I found this answer on a question listed as a duplicate. I find grep to be more administrator-friendly than comm, so if you just want the set of matching lines (useful for comparing CSV files, for instance) simply use
grep -F -x -f file1 file2
Or the simplified fgrep version:
fgrep -xf file1 file2
Plus, you can use file2* to glob and look for lines in common with multiple files, rather than just two.
Some other handy variations include
-n flag to show the line number of each matched line
-c to only count the number of lines that match
-v to display only the lines in file2 that differ (or use diff).
Using comm is faster, but that speed comes at the expense of having to sort your files first. It isn't very useful as a 'reverse diff'.
It was asked here before: Unix command to find lines common in two files
You could also try with Perl (credit goes here):
perl -ne 'print if ($seen{$_} .= #ARGV) =~ /10$/' file1 file2
I just learned the comm command from the answers, but I wanted to add something extra: if the files are not sorted, and you don't want to touch the original files, you can pipe the output of the sort command. This leaves the original files intact. It works in Bash, but I can't say about other shells.
comm -1 -2 <(sort file1) <(sort file2)
This can be extended to compare command output, instead of files:
comm -1 -2 <(ls /dir1 | sort) <(ls /dir2 | sort)

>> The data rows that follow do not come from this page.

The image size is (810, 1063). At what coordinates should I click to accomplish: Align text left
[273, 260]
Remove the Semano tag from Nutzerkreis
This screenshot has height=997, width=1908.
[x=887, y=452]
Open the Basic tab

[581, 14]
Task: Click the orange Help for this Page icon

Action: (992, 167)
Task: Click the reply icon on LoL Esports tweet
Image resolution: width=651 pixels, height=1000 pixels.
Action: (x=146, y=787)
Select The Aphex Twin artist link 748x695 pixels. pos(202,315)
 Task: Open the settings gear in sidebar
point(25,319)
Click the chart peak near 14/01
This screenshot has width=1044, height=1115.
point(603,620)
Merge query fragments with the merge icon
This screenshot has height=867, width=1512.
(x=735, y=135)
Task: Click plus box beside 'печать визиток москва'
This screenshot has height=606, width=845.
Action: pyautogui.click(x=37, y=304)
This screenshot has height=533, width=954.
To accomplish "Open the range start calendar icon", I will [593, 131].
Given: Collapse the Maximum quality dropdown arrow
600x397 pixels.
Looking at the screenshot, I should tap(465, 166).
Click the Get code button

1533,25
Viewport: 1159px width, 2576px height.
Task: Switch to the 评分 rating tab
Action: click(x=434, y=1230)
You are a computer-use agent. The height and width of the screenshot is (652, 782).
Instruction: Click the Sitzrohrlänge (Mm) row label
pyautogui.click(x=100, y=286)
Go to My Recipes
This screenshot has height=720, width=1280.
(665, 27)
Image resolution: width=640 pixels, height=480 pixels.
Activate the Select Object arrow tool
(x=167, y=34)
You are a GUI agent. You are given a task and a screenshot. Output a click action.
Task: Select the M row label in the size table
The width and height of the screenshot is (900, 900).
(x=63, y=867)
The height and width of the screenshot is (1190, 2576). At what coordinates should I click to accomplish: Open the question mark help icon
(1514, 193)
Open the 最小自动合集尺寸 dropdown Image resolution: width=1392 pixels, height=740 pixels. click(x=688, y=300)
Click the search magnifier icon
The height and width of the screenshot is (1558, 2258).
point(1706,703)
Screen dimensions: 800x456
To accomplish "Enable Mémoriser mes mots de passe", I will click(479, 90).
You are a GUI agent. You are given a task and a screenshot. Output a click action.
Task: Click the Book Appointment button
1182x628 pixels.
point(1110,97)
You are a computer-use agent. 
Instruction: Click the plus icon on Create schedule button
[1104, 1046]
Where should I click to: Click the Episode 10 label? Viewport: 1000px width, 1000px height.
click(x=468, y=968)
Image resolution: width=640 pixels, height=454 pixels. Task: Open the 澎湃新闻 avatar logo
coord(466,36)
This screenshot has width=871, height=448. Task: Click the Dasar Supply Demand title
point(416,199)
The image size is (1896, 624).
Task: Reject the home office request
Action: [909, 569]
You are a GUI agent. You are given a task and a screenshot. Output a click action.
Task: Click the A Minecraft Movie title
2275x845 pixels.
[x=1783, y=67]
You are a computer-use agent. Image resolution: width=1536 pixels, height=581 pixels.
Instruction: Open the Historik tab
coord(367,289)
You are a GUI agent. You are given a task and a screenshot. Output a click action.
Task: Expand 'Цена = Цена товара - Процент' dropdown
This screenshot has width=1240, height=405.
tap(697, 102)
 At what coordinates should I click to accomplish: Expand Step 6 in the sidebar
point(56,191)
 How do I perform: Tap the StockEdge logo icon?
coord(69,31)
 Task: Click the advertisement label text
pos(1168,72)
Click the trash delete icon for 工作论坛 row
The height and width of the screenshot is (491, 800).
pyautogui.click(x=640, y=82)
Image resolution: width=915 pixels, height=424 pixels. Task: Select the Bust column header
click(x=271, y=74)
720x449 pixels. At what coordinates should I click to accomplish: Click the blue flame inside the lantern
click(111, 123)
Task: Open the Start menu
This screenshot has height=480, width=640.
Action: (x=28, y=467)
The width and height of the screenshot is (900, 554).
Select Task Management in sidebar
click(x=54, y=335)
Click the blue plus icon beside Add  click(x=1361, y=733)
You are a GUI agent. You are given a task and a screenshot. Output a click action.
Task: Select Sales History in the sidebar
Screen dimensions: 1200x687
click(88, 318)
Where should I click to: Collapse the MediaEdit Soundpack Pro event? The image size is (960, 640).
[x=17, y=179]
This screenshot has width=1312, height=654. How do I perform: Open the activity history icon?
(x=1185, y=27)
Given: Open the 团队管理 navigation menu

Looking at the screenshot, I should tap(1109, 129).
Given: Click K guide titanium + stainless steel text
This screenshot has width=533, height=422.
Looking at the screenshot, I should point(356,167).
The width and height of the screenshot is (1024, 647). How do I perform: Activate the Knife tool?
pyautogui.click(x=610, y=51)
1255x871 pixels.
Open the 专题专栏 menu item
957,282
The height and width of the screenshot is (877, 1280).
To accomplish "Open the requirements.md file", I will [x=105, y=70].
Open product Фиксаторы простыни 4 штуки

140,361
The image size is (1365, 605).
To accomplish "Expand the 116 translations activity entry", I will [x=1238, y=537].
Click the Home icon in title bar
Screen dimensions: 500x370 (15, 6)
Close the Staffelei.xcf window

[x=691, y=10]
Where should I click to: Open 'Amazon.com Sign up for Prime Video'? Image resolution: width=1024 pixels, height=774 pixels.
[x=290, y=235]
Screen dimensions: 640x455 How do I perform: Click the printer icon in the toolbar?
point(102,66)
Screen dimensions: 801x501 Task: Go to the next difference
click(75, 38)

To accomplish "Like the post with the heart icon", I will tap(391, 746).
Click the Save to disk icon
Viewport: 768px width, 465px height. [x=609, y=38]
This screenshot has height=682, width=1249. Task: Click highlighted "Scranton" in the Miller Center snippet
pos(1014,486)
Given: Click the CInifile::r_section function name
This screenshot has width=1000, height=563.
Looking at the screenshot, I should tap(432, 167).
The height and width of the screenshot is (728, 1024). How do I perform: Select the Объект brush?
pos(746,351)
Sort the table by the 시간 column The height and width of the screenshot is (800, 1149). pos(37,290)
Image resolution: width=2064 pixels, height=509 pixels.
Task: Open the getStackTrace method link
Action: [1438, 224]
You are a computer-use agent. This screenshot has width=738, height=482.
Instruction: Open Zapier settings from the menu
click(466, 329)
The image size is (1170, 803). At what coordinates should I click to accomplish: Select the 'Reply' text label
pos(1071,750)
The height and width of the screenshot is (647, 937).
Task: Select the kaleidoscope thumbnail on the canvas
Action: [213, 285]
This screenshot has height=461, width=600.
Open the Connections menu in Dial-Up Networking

The easiest way to do it is:
awk 'NR==FNR{a[$1]++;next} a[$1] ' file1 file2
Files are not necessary to be sorted.
I think diff utility itself, using its unified (-U) option, can be used to achieve effect. Because the first column of output of diff marks whether the line is an addition, or deletion, we can look for lines that haven't changed.
diff -U1000 file_1 file_2 | grep '^ '
The number 1000 is chosen arbitrarily, big enough to be larger than any single hunk of diff output.
Here's the full, foolproof set of commands:
f1="file_1"
f2="file_2"
lc1=$(wc -l "$f1" | cut -f1 -d' ')
lc2=$(wc -l "$f2" | cut -f1 -d' ')
lcmax=$(( lc1 > lc2 ? lc1 : lc2 ))
diff -U$lcmax "$f1" "$f2" | grep '^ ' | less
# Alternatively, use this grep to ignore the lines starting
# with +, -, and # signs.
# grep -vE '^[+#-]'
If you want to include the lines that are just moved around, you can sort the input before diffing, like so:
f1="file_1"
f2="file_2"
lc1=$(wc -l "$f1" | cut -f1 -d' ')
lc2=$(wc -l "$f2" | cut -f1 -d' ')
lcmax=$(( lc1 > lc2 ? lc1 : lc2 ))
diff -U$lcmax <(sort "$f1") <(sort "$f2") | grep '^ ' | less
In Windows, you can use a PowerShell script with CompareObject:
compare-object -IncludeEqual -ExcludeDifferent -PassThru (get-content A.txt) (get-content B.txt)> MATCHING.txt | Out-Null #Find Matching Lines
CompareObject:
IncludeEqual without -ExcludeDifferent: Everything
ExcludeDifferent without -IncludeEqual: Nothing
Just for information, I made a little tool for Windows doing the same thing as "grep -F -x -f file1 file2" (As I haven't found anything equivalent to this command on Windows)
Here it is:
http://www.nerdzcore.com/?page=commonlines
Usage is "CommonLines inputFile1 inputFile2 outputFile"
Source code is also available (GPL).